Like, oh my G-d, in 1985, I had this killer bob haircut that was beveled on the sides, and I brushed and teased it up and out so it was really big like a giant mushroom cap; and when I see photos of it now, I’m like totally embarrassed? But back then? OK, I like, looooved my bob haircut and braces so much. I used to, like, stand in front of the mirror, for like hours, with my can of mousse, and my round hairbrush, and my red Conair Styler Dryer 1200 with fold away handle, and worry that my hair might not always look this perfect; and that would be, like, so totally sad… So I would close my eyes and wish really hard that my hair would stay exactly the same as it was in 1985 – FOREVER!
Thank goodness that wish didn’t come true! Or so many of the other wishes I’ve had for myself over the years – and there have been some wacky ones! I think, the whole of a person’s life story can actually be told through a list of his wishes. You don’t need to know where a guy lived, or worked, or whom he loved, to know who he was. None of that really matters. You only need to know what he desired. Right? I mean, to really know him. What we want is who we are.
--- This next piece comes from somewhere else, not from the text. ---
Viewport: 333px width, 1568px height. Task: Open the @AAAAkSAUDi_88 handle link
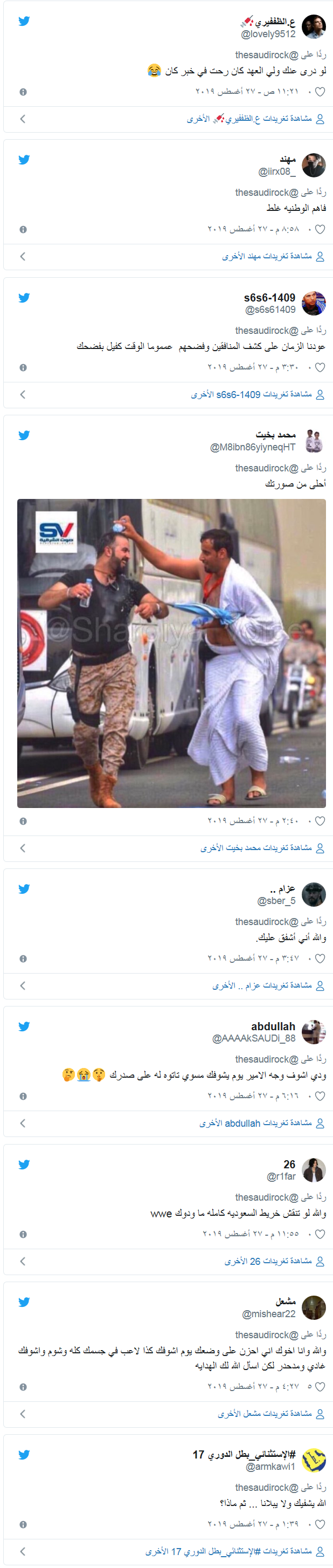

The thing about desire, which I’m just learning now, is that it isn’t dangerous. What can be dangerous, however, is ignoring and subjugating desire, because that’s when it has a chance to warp, calcify and mutate. But pure desire is as natural and essential a food to the heart as oxygen is to the lungs. Without “wanting,” the heart slows down into a kind of dormancy, where it’s hard to even know when a desire is emerging. Lots of things feel confusing in this place.
But the good news is, even if a heart has been left to sleep for a while, it easily opens again with just the slightest nudge. It never forgets how to warm with excitement, or fixate on a wish. It also never holds a grudge about wishes unfulfilled. The heart’s happy to move on…. One wish rises up, another falls away. (The head? That’s a different story!) In my case, I know one thing my heart and head are aligned on. They both, like, totally agree, we are leaving that bob haircut behind – FOREVER!
So when I think now about my desire to finish the Marathon, or more immediately, to finish the Half Marathon, I try not to worry about where this is all going, and what I'll do with myself on November 8, 2010, the day after the Marathon. I can envision the giant letdown, or I can trust that new desires - maybe an evolution of my running adventure, maybe not - will rise up and get my attention. I'm pretty sure I won't give up running forever; but I might beg off for a little while and drop it down a notch. I just can't know. All I do know now is that running and writing have opened my heart up again - or maybe for the first time ever - to how exciting and abundant life really can feel. I have no idea what's in store for me, but I know now never to let go of my desires. That is, after all, who I am.